My field observations (NextGen supports more than 200 teams per year) indicate exactly the opposite, at least for operational, front-line managers.

The higher you go, the more the signals of dysfunction send the meters spinning, under the effect of the famous paradoxical injunctions.

Public Testimonies Still Shocking in 2023

A few weeks ago, during a day dedicated to managerial innovation, a CEO of a large company in a commodity market offered an “expert” testimony and noted in the same motion the difficulty of her company in retaining and attracting talent and the importance of strengthening the “chain of command.” Confident in her facts, the leader would hammer the expression “chain of command” like a mantra more than ten times in her speech, spicing it up with “controls” here and there, in front of a partly stunned audience. And then to continue on the observation that they only recruited engineers for higher education profiles and that most of their managers were super experts who wanted to “evolve.”

A great ability to self-diagnose by identifying the very roots of the problem, but without addressing them..

The Team, the Key Cell of the Organization

In such a context, the teachings of research as well as my modest experience indicate that the right level of action and transformation is that of the teams. Whatever the management style in the infinity of nuances between directive, participative, and collaborative modes, the team constitutes the temporal invariant, the cell in permanent recomposition, the figure of the “organic” adaptability of a company.

Who knows what teams we will need tomorrow, and to take charge of which value chain of processes? No one. But one thing is certain, the relevant talents will be mobilized in the right team, potentially hybrid in terms of contracts and time spent. This team, managed hierarchically or transversely, will need to optimize its functioning for maximum efficiency and engagement level.

Thus, the challenge of this “relevant mesh” that is the team and its leader, whether a supervisory manager or a supporting servant leader, is clearly perceived.

Manager, Mission Impossible!

But how to be a manager in 2023? This unrecognized hero must solve daily the insoluble equation of the particular demands of his co-workers, markers of the ongoing hyper-personalization: 4-day week for some, telework for others, staggered hours for some, etc. As if that wasn’t enough, his hierarchy relies on him to deploy the strategy, priorities, new priorities, rituals, and all HR, CSR, Quality, safety, IT policies, etc.

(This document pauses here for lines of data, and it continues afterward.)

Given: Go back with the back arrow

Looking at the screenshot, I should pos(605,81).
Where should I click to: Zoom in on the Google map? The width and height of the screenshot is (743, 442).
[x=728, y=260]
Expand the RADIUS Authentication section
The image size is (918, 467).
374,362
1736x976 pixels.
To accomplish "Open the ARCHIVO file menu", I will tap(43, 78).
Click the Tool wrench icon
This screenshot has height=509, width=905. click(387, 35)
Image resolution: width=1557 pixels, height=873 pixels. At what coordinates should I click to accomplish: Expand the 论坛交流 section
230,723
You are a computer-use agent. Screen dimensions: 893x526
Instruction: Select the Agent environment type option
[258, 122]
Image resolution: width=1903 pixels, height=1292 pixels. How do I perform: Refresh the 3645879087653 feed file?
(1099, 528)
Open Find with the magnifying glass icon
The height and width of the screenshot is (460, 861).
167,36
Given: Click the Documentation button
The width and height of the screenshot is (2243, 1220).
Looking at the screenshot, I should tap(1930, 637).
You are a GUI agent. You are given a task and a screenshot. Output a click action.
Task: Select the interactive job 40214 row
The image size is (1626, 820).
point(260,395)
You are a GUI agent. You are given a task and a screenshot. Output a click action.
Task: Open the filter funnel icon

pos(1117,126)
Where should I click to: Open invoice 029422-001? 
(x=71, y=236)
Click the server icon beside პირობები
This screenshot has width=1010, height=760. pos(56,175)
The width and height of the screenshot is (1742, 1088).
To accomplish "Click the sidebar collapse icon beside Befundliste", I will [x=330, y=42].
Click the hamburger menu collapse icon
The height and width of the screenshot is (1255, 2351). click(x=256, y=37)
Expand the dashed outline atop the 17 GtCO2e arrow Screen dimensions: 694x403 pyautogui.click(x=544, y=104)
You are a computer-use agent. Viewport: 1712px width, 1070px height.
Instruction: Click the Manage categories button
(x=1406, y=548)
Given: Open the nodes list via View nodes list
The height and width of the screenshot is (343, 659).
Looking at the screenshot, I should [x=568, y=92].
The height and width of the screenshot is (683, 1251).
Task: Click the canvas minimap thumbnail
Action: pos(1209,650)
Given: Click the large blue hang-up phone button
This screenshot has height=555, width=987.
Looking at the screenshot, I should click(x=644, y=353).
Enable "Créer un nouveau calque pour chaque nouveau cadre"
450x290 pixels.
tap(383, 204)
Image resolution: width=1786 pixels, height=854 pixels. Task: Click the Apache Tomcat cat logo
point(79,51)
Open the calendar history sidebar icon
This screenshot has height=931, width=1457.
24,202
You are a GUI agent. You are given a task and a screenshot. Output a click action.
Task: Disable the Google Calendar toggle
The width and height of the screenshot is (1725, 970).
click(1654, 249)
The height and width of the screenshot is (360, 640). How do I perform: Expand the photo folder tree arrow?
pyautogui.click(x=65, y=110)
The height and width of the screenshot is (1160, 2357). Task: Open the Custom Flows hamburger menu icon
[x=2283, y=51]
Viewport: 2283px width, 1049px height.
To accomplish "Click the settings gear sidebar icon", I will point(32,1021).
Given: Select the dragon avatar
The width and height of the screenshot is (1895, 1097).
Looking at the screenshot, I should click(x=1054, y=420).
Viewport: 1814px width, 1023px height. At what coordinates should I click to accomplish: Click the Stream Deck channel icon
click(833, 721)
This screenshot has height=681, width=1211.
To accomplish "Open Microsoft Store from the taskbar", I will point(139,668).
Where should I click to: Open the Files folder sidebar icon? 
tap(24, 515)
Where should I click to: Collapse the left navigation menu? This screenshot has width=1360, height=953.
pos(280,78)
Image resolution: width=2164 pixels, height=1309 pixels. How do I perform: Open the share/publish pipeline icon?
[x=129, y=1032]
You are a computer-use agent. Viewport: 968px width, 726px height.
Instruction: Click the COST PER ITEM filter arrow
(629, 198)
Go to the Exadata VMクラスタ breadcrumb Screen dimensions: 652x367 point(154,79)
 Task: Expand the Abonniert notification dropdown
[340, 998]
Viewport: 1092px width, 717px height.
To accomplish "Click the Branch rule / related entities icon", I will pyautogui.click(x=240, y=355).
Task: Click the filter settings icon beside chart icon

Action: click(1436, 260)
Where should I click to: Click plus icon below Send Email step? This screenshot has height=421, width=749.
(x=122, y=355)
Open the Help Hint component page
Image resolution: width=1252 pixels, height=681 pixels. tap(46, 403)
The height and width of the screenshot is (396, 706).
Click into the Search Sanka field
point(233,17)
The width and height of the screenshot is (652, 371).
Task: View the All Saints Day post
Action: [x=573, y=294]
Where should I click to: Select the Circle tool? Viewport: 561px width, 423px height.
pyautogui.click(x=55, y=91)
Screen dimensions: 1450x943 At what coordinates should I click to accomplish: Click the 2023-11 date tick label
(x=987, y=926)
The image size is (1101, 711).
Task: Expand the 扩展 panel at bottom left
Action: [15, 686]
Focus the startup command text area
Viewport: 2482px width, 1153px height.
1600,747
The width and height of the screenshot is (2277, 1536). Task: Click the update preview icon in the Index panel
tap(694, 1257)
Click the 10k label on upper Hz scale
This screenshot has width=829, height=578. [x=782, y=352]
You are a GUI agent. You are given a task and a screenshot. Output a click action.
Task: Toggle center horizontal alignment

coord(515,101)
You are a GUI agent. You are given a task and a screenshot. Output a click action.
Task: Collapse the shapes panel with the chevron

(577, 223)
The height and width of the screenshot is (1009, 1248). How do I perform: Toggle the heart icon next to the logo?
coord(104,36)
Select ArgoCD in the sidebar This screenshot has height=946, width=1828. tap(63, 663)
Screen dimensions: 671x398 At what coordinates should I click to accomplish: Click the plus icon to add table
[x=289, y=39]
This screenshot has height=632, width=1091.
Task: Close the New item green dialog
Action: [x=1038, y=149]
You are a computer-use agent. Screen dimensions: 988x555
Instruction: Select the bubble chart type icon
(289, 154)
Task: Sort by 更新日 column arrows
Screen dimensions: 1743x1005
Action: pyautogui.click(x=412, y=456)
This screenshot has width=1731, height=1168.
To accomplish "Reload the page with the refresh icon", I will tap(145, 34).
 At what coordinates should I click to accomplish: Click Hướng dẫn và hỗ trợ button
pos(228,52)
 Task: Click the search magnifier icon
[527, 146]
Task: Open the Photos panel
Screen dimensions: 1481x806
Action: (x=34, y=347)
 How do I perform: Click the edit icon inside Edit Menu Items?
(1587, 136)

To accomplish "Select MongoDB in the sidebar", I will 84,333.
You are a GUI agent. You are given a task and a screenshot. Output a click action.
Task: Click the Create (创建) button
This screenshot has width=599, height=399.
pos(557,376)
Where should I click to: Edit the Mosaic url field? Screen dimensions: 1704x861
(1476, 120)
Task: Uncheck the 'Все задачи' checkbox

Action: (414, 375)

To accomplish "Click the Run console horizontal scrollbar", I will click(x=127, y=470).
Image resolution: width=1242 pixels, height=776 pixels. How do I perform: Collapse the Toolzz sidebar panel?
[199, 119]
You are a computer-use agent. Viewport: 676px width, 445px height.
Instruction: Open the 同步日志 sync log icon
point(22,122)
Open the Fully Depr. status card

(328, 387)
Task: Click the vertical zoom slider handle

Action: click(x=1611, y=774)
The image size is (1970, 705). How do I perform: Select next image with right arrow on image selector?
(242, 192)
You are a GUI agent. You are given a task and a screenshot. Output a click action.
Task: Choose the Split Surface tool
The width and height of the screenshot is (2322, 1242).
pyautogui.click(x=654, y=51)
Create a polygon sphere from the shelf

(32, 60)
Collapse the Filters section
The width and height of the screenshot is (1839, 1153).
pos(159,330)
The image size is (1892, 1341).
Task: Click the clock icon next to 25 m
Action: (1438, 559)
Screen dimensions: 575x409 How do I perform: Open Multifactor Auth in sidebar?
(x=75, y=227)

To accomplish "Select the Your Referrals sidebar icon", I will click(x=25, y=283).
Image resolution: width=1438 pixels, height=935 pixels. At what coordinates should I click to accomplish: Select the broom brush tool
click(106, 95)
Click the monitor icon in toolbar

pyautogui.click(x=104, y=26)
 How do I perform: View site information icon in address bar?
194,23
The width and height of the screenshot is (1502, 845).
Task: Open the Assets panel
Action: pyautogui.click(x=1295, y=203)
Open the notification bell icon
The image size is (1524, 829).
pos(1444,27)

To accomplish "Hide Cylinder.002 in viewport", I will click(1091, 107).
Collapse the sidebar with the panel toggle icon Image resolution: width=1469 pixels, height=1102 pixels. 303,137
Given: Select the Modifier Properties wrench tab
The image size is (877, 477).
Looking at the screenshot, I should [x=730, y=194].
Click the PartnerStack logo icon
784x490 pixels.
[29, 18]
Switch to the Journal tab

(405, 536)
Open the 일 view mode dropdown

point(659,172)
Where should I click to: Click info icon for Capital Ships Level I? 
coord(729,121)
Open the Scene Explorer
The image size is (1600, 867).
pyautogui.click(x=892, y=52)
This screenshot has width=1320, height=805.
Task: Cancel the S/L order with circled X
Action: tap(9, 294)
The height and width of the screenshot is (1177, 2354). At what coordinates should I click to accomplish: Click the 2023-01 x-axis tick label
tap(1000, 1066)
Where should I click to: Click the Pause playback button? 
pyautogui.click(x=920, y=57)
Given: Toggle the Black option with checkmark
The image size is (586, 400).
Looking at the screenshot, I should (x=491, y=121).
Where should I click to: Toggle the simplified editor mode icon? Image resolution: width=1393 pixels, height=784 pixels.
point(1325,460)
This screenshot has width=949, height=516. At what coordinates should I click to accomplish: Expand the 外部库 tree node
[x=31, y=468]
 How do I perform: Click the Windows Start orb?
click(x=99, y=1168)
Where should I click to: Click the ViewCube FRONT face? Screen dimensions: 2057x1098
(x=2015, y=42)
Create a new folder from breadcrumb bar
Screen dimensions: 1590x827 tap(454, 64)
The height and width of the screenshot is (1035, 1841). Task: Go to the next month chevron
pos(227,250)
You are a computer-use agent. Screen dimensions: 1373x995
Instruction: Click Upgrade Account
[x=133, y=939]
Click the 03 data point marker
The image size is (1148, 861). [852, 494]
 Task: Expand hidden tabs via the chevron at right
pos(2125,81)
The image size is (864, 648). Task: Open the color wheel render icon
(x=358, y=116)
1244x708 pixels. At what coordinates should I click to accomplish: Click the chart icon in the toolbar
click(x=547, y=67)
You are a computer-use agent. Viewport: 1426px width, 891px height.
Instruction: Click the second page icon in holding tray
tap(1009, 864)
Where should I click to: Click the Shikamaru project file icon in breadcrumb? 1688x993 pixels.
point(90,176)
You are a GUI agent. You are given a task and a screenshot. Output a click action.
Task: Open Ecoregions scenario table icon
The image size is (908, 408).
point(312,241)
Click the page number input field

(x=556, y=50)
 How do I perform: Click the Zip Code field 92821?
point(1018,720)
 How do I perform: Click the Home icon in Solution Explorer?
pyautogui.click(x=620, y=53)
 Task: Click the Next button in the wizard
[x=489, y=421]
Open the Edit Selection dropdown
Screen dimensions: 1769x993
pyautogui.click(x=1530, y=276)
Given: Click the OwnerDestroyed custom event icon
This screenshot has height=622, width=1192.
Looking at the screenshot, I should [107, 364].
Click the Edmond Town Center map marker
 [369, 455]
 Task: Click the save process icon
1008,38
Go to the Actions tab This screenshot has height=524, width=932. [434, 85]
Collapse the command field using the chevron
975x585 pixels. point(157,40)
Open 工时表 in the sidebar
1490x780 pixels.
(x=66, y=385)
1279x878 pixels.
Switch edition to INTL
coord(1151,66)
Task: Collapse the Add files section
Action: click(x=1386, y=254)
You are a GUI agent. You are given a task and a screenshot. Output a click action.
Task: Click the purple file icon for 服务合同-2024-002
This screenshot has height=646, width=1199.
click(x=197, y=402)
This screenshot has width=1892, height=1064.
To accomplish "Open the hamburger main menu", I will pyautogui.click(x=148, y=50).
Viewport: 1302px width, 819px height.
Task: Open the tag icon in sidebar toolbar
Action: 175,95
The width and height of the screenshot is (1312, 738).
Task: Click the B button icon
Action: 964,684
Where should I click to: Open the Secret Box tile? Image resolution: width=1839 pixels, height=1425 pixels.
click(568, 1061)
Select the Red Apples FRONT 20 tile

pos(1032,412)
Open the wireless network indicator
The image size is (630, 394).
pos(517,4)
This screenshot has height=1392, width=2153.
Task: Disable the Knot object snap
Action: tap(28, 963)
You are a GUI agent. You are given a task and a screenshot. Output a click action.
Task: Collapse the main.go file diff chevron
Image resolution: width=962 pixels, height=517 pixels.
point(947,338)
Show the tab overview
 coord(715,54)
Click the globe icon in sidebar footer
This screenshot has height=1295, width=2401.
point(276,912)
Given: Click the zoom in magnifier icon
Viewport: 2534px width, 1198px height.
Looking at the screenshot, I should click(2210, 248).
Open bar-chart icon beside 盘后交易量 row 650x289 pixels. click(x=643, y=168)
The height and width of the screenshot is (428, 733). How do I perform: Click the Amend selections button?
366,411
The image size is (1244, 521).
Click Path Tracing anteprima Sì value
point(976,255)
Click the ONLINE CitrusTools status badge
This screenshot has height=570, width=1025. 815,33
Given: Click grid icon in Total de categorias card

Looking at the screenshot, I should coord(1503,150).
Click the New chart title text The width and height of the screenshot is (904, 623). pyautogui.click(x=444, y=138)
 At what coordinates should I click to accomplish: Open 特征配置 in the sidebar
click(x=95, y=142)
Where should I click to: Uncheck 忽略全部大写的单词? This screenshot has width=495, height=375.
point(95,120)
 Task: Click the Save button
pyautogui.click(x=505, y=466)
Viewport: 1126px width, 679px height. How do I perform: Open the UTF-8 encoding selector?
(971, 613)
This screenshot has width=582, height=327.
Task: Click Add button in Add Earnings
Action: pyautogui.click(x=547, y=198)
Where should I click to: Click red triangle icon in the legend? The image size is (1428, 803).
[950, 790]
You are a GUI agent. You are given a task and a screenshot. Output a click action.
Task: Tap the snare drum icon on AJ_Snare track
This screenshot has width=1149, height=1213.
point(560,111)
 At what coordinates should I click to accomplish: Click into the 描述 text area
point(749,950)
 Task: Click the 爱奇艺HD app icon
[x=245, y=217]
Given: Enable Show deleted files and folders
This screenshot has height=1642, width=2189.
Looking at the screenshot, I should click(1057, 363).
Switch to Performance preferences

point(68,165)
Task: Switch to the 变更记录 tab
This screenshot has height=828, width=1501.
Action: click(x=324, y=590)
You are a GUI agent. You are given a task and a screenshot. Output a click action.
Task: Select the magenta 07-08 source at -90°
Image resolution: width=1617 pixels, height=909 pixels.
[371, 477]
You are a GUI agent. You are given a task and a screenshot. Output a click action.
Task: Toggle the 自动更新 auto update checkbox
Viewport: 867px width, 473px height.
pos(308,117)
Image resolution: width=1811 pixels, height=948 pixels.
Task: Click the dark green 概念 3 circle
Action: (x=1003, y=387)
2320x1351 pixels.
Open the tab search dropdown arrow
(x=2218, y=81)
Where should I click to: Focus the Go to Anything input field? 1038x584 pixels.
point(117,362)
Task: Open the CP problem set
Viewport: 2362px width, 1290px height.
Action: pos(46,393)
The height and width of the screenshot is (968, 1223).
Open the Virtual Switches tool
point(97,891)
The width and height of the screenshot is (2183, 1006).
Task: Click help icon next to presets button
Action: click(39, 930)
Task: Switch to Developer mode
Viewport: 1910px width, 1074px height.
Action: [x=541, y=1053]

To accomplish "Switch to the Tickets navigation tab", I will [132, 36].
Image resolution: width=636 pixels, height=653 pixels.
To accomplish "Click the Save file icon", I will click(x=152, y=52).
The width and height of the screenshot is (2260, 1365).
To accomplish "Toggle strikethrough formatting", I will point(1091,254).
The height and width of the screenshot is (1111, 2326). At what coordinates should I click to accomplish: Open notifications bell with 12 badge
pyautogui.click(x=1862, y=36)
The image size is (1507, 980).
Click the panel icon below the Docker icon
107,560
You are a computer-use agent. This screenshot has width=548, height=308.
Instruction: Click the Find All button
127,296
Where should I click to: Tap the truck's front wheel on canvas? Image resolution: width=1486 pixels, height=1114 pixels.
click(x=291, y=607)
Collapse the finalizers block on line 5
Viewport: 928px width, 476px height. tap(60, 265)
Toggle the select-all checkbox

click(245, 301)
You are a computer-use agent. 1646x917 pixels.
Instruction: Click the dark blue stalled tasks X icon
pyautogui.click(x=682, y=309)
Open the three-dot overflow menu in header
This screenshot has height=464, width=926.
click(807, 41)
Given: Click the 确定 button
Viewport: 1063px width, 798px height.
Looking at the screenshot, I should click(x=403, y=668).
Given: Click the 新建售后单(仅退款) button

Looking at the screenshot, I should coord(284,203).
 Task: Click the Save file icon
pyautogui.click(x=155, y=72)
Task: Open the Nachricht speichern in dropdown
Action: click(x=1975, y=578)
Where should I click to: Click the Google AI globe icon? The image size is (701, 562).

Not to mention that everyone has come to understand that bad cholesterol in growing organizations ends up translating into layers of lost middle management like Scarlett Johansson and Bill Murray in “Lost in Translation.” But then, is it urgent to eliminate managers? The headless duck speeds up!

How to Get Back on Track in Seven Points?

It becomes especially urgent to lay down the fundamentals of the company; a kind of zero-base reconstruction. How would we proceed if we could or had to redesign the company from a blank page?

  1. What is its purpose and what do we serve by doing business?
  2. What strategy do we deduce from this and what are our value creation processes?
  3. What is the financial, social, and environmental impact of this “doing business” and of this value creation?
  4. What culture characterizes us?
  5. What are our values, beliefs, and explicit behaviors?
  6. What organization do we need to optimize our processes and the realization of our strategy?
  7. What are the aspirations of each team and what do they need?

The Imperative Need to Look Beyond the Short Term

We have other priorities, budgets, the sales period, an IT project, who knows.. This harmful refrain signals sometimes cowardice in the short term, sometimes resignation. The “good news” for employees is called full employment beyond bachelor’s degree in Europe! The discontented vote with their feet and leave environments that do not suit them. I’m not saying that the chain of command and controls suit no one or are systematically ineffective. I’m simply suggesting a link between absenteeism and lack of engagement on one hand, and management style and alignment with team aspirations on the other.